In other words, we can get the same results simply by counting the number of times each letter appears in each revision starting with the earliest revision.  That revision then receives credit for the occurrence of those letters in the final version as long as those letters haven’t been already credited to another revision.

Here is a simple example:

Revision 1: AB BA BAB
Revision 2: AB BAB BAB BABA

Revision 1: A = 3 B = 4
Revision 2: A = 5 B = 7

So the first version gets credit for:
A = 3 B = 4 total: 7 characters or 7/12th of the final version

Revision 2 gets credit for:
A = 2 B = 3 total: 5 characters or 5/12ths of the final version

More accurate methods

As shown, this approach gives an extraordinary amount of weight to early contributors–particularly if they are verbose–regardless of how much of their actual content makes its way into the final version. Its greatest strength is that it handles cases where text is moved from one position to another.  It gets this strength at the expense of giving “false credit” to people who contribute in earlier revisions.

Levenshtein Distance

Another possibility would be to use the Levenshtein Distance.  This basically counts the number of changes necessary to convert one string into another.
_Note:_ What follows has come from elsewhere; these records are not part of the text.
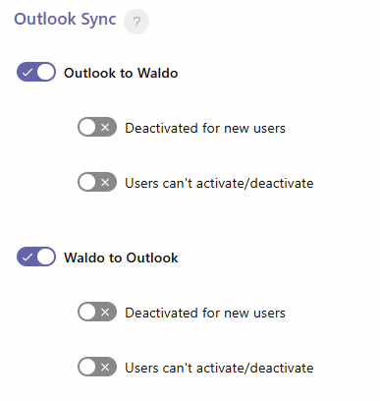The width and height of the screenshot is (380, 401).
Task: Disable the Waldo to Outlook sync switch
Action: tap(36, 257)
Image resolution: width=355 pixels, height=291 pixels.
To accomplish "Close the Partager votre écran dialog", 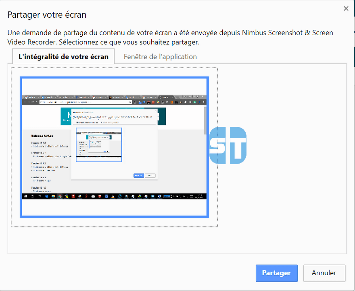I will pos(346,8).
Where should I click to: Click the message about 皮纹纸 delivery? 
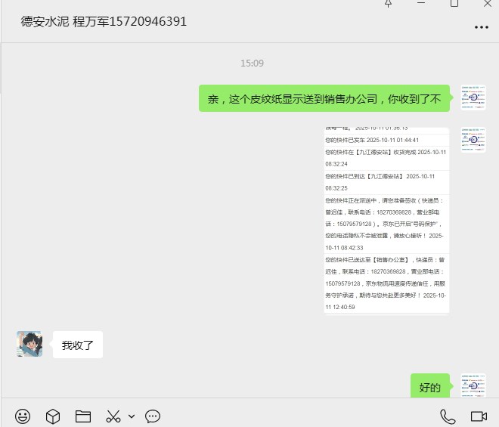coord(324,98)
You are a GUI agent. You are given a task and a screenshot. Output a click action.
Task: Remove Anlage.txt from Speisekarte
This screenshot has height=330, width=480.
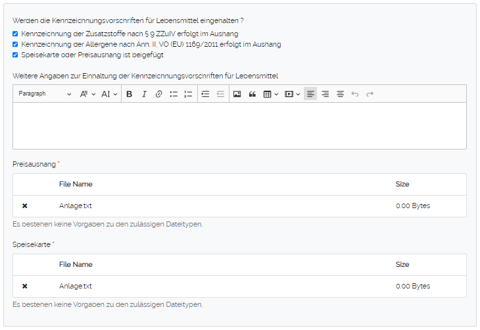coord(25,287)
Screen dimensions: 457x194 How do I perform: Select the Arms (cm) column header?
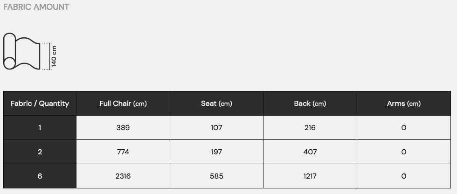tap(403, 104)
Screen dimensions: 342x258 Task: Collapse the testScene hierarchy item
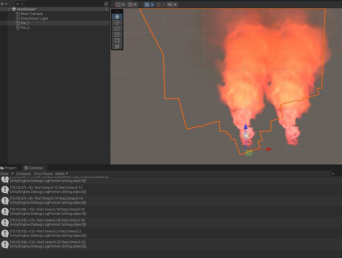pos(9,9)
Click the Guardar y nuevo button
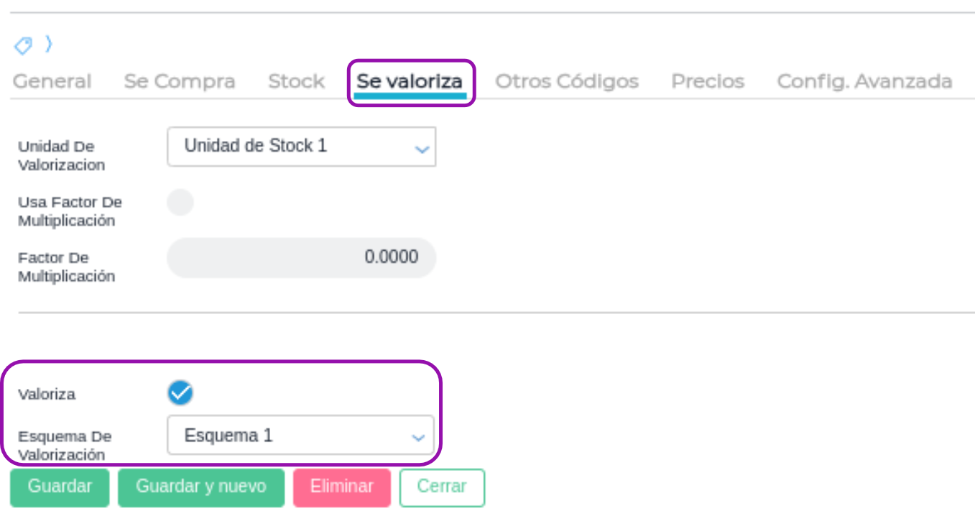975x529 pixels. click(201, 487)
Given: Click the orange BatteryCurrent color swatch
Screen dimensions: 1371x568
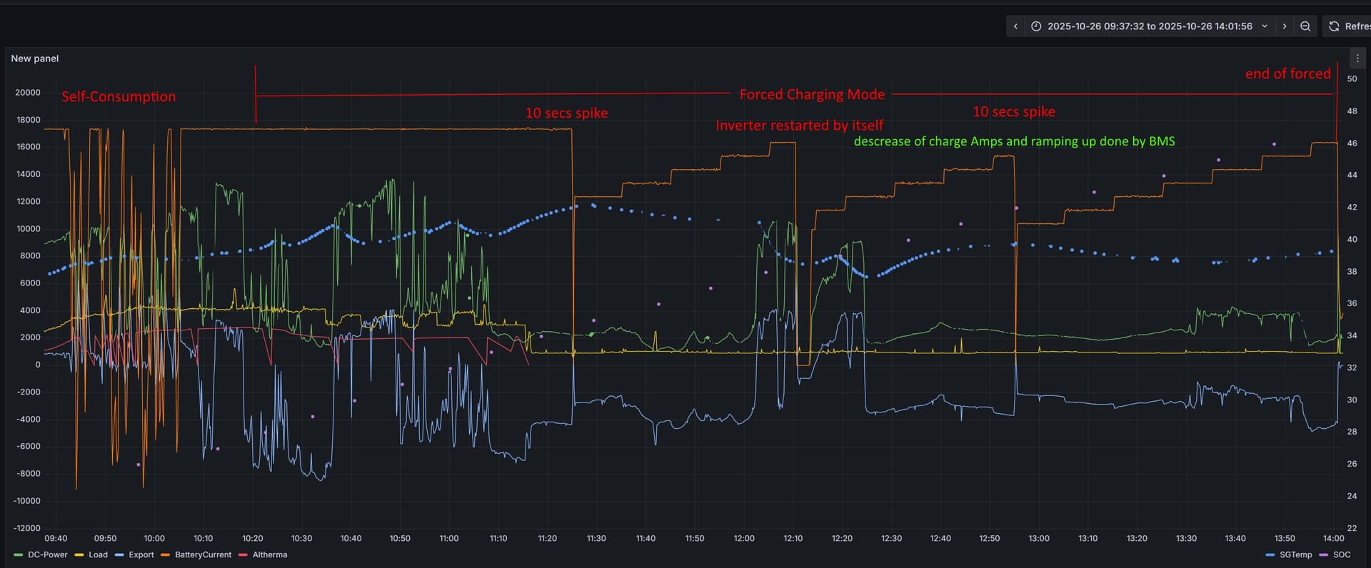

I did some testing using Levenshtein Distance doing the following:

Starting at the oldest revision, calculate the Levenshtein Distance from the final revision.  This number represents how many characters from the revision appear in the final.  Moving to the next oldest revision, calculate the Levenshtein distance, but discount any credit already given to previous revisions.
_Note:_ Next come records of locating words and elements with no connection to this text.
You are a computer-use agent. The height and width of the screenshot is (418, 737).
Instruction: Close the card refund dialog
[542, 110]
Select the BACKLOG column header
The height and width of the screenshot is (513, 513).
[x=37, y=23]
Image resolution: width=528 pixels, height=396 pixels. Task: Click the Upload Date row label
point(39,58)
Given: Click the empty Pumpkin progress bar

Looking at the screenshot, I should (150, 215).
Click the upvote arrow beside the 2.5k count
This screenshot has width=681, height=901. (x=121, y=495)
This handles inserts, where words are inserted between existing words, but it doesn’t handle situations where words, sentences or paragraphs have their positions substituted.  If you have ABC, the revision that changes it to CBA gets credit for the contents of C and A even though all it did was move text around.

History Flow and the sentenced based method

To get a more accurate picture you have to use a slightly longer unit than characters.  The two simplest ways would be to use words or sentences instead of individual characters.   IBM has done some analysis using a tool called History Flow that uses the sentence as the fundamental unit. As they point out, a revision that adds a comma will get credit for the entire sentence that contains the comma.

Line based approach

Jeff Atwood uses the “line” as his fundamental unit. This is a very reasonable approach if you are working with code or something where you are likely to have a lot of new lines.  However, for long paragraphs it is a bit problematic.  Either they get treated as a single line and you have the same issue with the comma as IBM’s method applied to an entire paragraph or you break the paragraph into lines at specific points and adding in content can reorder the entire paragraph making it all appear new.

Word based approach

A good balance might be to use individual words as the fundamental unit being compared.  This drastically reduces the “false credit” problem associated with character based matching while minimizing the “comma problem”. There is still going to be a bit of “false credit” especially for common words. If someone writes 500 words to start an article, all of their original text is deleted and new text added, they are going to get credit for a number of words like “the”, “and”, etc.  If what they wrote was one topic, they will get credit for even more because they are likely to have used a lot of keywords that will be in the final revision.  Simply pasting in the dictionary a few times would give them significant credit for text that will not appear in the final revision. Still it represents a very reasonable approach, particularly if people aren’t trying to game the system.

Spam and methods

In this type of analysis of a Wikipedia or a different MediaWiki, one crucial thing to consider is spam. Character based and word based analysis is going to be heavily skewed by spam entries–even if they are immediately reverted.  Sentence based approaches are probably going to be more accurate if revisions contain spam while word based methods are likely to be more accurate in closed systems where spam isn’t an issue.